Clinical Approach to Respiratory Dysfunction in Myotonic Dystrophy Type 1: Evaluation of Sleep-Disordered Breathing and Noninvasive Ventilation–Based Pulmonary Rehabilitation Strategies

Myotonic dystrophy (DM) type 1 is a progressive multisystem disorder with significant respiratory complications accounting for up to 70% of mortality. Sleep-disordered breathing affects 50-80% of DM type 1 patients, profoundly impacting quality of life and prognosis. This review comprehensively addresses pathophysiology of respiratory dysfunction, diagnostic approaches including pulmonary function testing and polysomnography, and contemporary management strategies. Key interventions include positive airway pressure therapy for sleep apnea, noninvasive ventilatory support for nocturnal hypoventilation, airway clearance techniques, and pharmacological/non-pharmacological management of excessive daytime sleepiness. Recent evidence highlights the complexity of excessive daytime sleepiness, involving both sleep-disordered breathing and central nervous system dysfunction, necessitating a multifaceted therapeutic approach.

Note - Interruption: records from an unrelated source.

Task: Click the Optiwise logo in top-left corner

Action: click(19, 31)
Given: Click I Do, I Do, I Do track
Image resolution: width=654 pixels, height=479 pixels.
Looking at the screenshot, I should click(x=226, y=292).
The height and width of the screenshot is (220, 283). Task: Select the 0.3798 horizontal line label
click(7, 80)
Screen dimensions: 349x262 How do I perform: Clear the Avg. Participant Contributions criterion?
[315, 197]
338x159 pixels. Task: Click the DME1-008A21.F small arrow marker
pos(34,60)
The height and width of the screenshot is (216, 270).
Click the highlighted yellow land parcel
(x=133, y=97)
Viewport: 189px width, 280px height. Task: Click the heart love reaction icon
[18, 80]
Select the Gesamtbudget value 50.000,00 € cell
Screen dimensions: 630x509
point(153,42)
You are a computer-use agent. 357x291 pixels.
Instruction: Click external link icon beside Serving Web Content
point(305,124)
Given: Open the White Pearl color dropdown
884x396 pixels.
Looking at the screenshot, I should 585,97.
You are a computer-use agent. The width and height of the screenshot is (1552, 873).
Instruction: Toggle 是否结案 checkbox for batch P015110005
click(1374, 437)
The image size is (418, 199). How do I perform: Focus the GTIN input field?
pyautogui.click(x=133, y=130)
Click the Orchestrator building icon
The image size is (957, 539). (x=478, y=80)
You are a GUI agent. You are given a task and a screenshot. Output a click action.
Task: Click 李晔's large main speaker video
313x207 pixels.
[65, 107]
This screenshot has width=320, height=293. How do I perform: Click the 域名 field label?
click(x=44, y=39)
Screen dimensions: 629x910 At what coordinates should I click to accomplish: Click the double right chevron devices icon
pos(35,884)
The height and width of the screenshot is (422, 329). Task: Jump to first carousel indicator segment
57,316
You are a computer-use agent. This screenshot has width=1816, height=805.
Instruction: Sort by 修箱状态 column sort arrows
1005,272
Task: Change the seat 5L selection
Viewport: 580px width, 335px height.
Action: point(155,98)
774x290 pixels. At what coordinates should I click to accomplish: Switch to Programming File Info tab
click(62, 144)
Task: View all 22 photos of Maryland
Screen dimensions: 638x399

Early detection through regular monitoring of forced vital capacity, maximal inspiratory pressure, and nocturnal gas exchange, combined with proactive intervention before respiratory failure develops, are essential for improving outcomes. Individualized treatment plans, patient education on disease progression and self-management optimize long-term prognosis in this challenging population.